> _Stated task_
Please write out the entries below word for word, starting with their first line and stopping after the line that contains "will click(x=29, y=9).".

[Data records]
# # #
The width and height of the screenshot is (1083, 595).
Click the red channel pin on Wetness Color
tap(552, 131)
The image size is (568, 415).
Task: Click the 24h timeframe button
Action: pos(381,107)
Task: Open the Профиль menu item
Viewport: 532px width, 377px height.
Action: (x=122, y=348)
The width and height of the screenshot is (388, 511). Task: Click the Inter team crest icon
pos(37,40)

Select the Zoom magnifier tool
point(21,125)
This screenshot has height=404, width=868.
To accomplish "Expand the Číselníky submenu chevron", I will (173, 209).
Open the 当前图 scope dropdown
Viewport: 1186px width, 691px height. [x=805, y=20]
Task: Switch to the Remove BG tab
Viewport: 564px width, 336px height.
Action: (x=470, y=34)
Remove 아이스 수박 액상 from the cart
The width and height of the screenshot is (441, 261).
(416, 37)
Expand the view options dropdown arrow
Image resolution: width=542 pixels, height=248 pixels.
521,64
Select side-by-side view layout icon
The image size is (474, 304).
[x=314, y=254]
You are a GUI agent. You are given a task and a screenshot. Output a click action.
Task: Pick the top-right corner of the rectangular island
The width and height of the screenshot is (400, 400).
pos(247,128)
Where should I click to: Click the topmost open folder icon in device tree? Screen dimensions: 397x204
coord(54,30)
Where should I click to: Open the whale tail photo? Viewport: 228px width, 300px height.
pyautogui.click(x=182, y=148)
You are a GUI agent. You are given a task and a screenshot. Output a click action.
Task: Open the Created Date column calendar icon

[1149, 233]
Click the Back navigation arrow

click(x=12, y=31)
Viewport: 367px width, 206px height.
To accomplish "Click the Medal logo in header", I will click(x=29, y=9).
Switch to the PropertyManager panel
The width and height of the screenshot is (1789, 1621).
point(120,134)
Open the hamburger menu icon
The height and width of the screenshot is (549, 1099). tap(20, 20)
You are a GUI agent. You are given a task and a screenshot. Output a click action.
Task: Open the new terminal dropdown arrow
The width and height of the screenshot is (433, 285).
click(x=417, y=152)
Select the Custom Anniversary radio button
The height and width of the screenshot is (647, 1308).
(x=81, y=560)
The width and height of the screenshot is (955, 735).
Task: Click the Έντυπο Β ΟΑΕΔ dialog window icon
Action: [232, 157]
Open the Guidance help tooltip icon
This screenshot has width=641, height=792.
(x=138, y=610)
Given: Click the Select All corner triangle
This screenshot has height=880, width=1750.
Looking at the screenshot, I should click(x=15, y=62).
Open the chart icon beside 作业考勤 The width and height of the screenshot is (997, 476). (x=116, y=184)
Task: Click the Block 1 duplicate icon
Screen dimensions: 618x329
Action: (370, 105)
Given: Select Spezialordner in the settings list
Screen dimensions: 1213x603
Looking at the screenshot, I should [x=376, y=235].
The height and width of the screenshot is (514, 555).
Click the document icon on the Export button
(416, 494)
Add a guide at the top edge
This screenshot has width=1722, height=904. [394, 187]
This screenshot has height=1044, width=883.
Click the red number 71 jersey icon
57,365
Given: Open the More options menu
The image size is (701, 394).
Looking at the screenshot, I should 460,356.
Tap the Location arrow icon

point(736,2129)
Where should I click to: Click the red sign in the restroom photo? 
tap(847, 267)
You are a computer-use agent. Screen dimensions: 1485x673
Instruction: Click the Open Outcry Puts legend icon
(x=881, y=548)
# # #
> _Output of the task_
The width and height of the screenshot is (1083, 595).
Click the red channel pin on Wetness Color
tap(552, 131)
The image size is (568, 415).
Task: Click the 24h timeframe button
Action: pos(381,107)
Task: Open the Профиль menu item
Viewport: 532px width, 377px height.
Action: (x=122, y=348)
The width and height of the screenshot is (388, 511). Task: Click the Inter team crest icon
pos(37,40)

Select the Zoom magnifier tool
point(21,125)
This screenshot has height=404, width=868.
To accomplish "Expand the Číselníky submenu chevron", I will (173, 209).
Open the 当前图 scope dropdown
Viewport: 1186px width, 691px height. [x=805, y=20]
Task: Switch to the Remove BG tab
Viewport: 564px width, 336px height.
Action: (x=470, y=34)
Remove 아이스 수박 액상 from the cart
The width and height of the screenshot is (441, 261).
(416, 37)
Expand the view options dropdown arrow
Image resolution: width=542 pixels, height=248 pixels.
521,64
Select side-by-side view layout icon
The image size is (474, 304).
[x=314, y=254]
You are a GUI agent. You are given a task and a screenshot. Output a click action.
Task: Pick the top-right corner of the rectangular island
The width and height of the screenshot is (400, 400).
pos(247,128)
Where should I click to: Click the topmost open folder icon in device tree? Screen dimensions: 397x204
coord(54,30)
Where should I click to: Open the whale tail photo? Viewport: 228px width, 300px height.
pyautogui.click(x=182, y=148)
You are a GUI agent. You are given a task and a screenshot. Output a click action.
Task: Open the Created Date column calendar icon

[1149, 233]
Click the Back navigation arrow

click(x=12, y=31)
Viewport: 367px width, 206px height.
To accomplish "Click the Medal logo in header", I will click(x=29, y=9).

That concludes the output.